====== Supplied information ======
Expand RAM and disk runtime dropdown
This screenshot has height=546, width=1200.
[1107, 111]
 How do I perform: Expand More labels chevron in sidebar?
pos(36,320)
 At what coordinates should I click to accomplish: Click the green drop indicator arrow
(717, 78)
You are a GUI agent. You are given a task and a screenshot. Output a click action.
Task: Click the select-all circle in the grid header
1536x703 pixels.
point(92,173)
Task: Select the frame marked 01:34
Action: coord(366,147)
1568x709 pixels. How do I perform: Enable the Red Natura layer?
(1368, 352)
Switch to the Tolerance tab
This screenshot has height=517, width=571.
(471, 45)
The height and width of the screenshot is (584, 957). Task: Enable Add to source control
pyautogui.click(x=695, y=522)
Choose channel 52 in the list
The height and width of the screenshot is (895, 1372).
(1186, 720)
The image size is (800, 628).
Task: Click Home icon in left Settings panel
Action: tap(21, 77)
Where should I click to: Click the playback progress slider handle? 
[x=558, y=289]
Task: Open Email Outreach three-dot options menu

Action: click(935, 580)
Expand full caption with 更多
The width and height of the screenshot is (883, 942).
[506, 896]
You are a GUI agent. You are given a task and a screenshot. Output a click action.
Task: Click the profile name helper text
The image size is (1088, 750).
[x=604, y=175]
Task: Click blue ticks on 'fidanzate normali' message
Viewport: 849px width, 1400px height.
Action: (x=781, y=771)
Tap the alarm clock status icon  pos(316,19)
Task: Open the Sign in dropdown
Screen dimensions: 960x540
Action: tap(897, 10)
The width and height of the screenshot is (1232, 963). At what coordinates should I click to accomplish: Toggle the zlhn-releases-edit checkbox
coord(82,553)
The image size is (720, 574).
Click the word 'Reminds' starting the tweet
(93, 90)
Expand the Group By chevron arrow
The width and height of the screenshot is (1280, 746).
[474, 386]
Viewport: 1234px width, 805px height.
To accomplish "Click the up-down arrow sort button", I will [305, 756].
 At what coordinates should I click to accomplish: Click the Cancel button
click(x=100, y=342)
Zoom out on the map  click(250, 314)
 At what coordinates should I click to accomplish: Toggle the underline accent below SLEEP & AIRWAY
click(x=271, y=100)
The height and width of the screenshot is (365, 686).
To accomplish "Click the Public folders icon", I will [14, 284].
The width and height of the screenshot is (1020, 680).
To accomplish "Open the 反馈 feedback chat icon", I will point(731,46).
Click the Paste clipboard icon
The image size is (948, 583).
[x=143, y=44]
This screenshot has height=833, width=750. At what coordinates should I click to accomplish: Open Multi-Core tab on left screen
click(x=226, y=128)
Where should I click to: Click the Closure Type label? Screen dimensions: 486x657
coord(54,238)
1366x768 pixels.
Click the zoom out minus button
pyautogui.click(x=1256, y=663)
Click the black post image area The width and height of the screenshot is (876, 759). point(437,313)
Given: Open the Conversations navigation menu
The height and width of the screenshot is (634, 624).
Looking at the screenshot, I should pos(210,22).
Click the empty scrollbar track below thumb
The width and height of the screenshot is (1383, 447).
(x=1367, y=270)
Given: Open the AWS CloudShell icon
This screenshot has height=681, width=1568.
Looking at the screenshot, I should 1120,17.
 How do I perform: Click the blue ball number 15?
======
How to complete this task: Report how many lines above hold the string "dropdown", giving nothing but the number.

Response: 2